- **EXERCISE INSTRUCTIONS**: Print the data exactly as written, but leave out each picture.

- **MATERIAL FOR THIS EXERCISE**:
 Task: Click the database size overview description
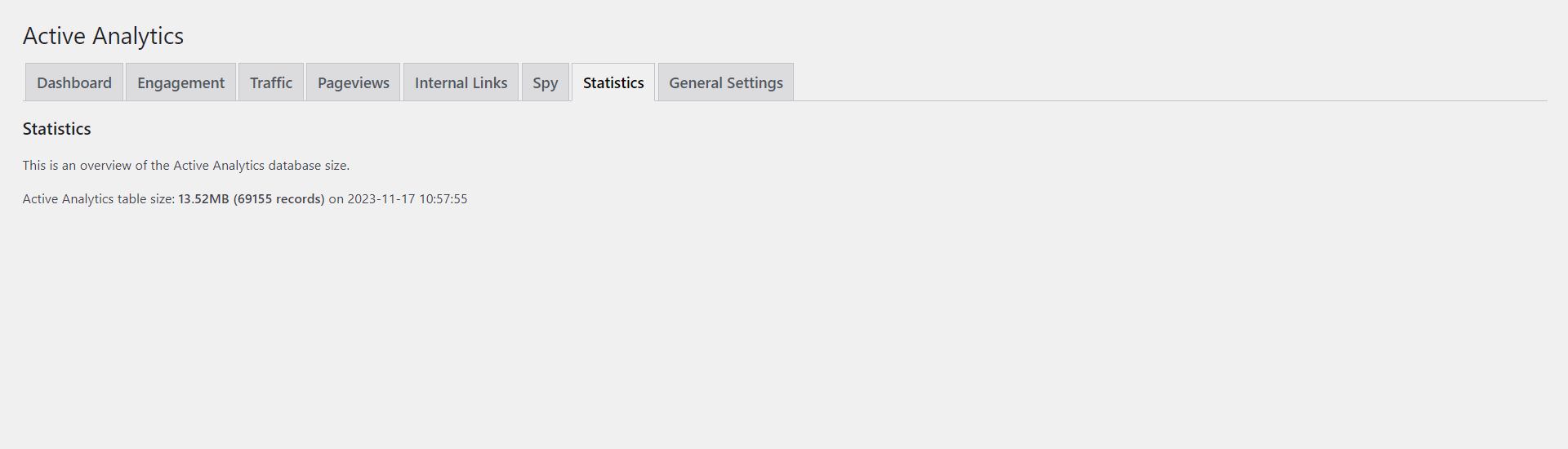(185, 166)
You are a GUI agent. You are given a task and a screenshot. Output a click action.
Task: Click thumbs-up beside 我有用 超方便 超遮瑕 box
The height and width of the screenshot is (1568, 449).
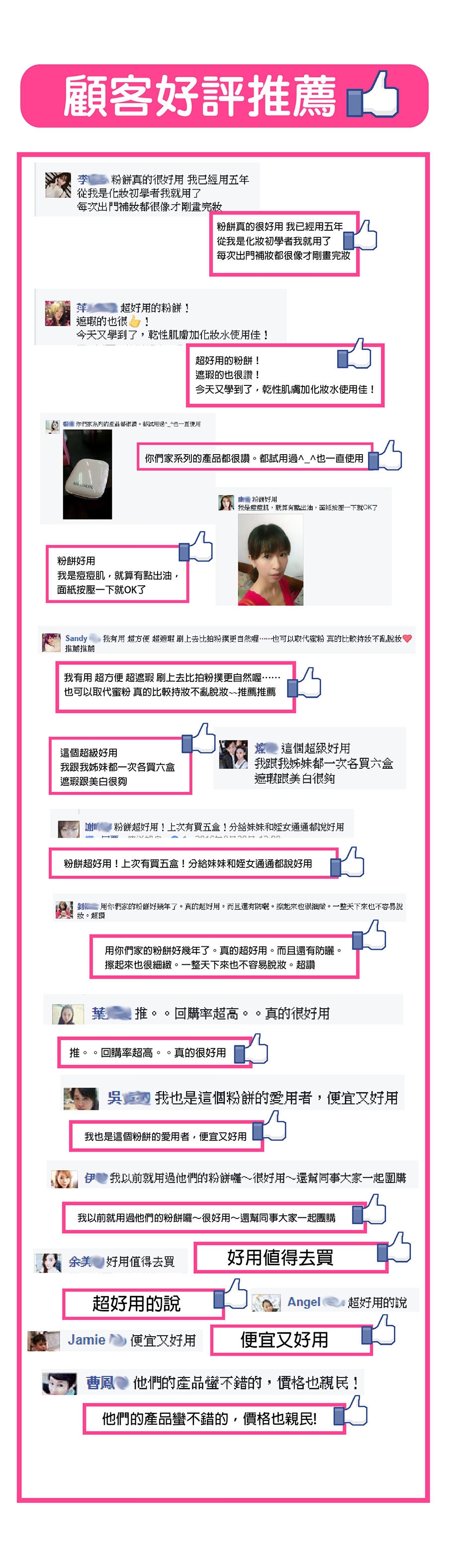304,682
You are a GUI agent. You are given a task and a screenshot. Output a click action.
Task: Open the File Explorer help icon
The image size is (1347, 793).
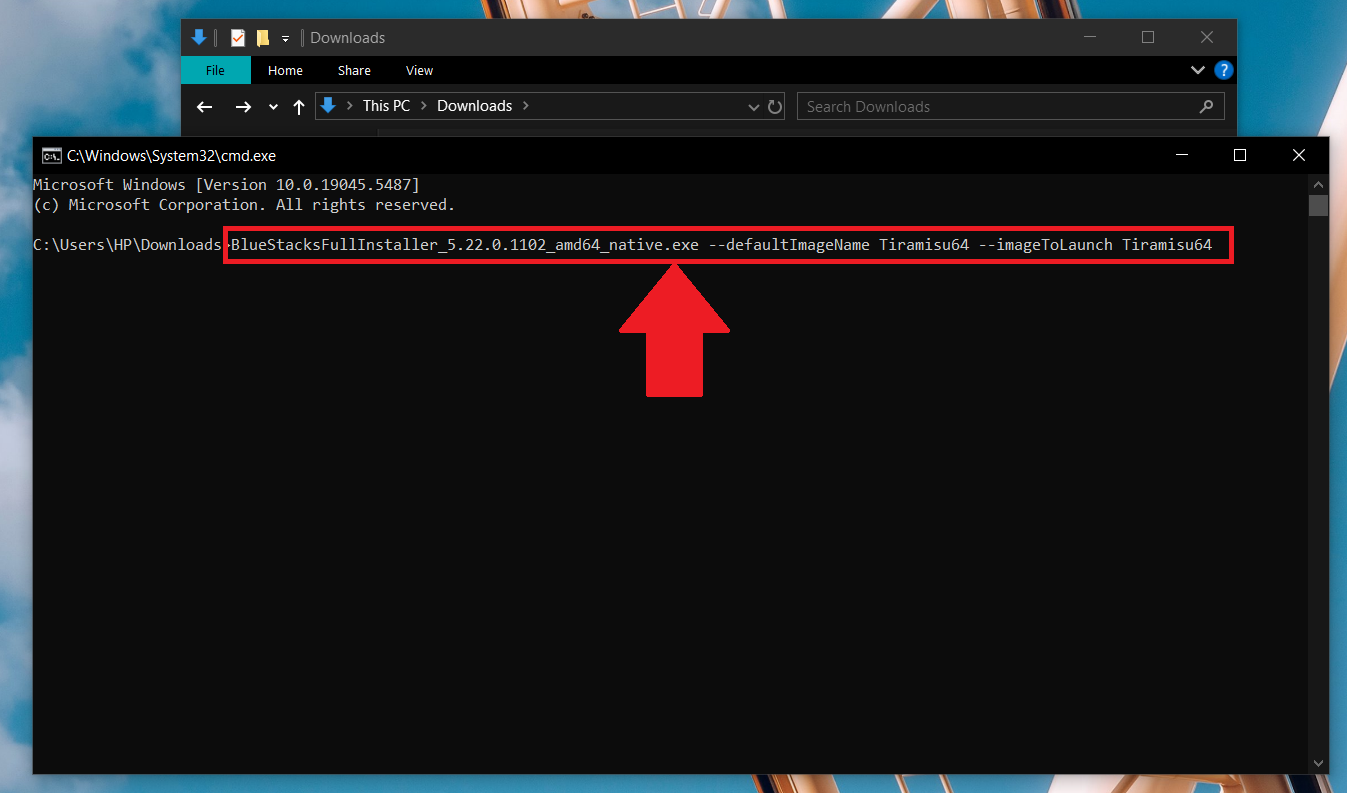click(x=1223, y=70)
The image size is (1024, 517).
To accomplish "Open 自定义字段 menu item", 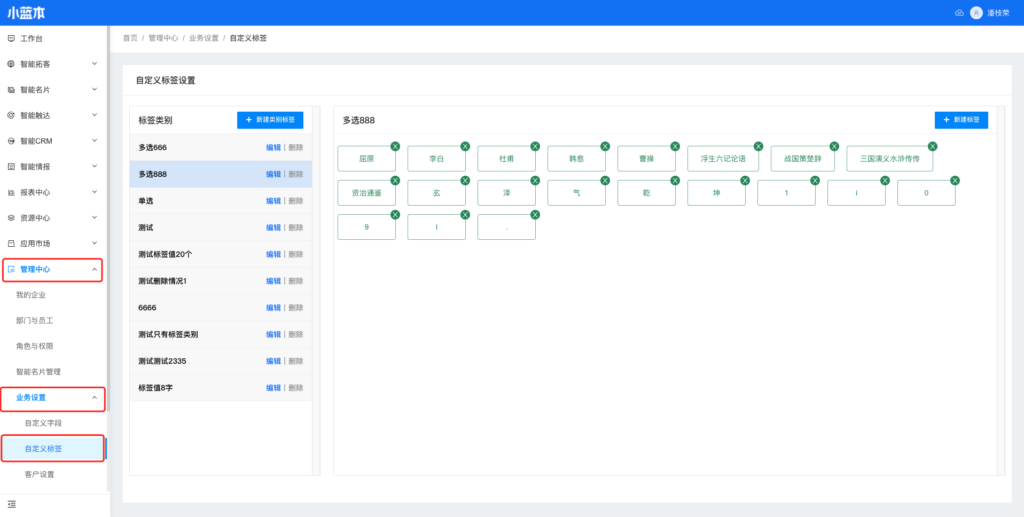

- **SOLVED EXERCISE**:
 Task: Click the database size overview description
(185, 166)
You are a GUI agent. You are given a task and a screenshot. Output a click action.
Task: Click thumbs-up beside 我有用 超方便 超遮瑕 box
The height and width of the screenshot is (1568, 449).
304,682
You are a GUI agent. You are given a task and a screenshot. Output a click action.
Task: Open the File Explorer help icon
The image size is (1347, 793).
click(x=1223, y=70)
The image size is (1024, 517).
To accomplish "Open 自定义字段 menu item", 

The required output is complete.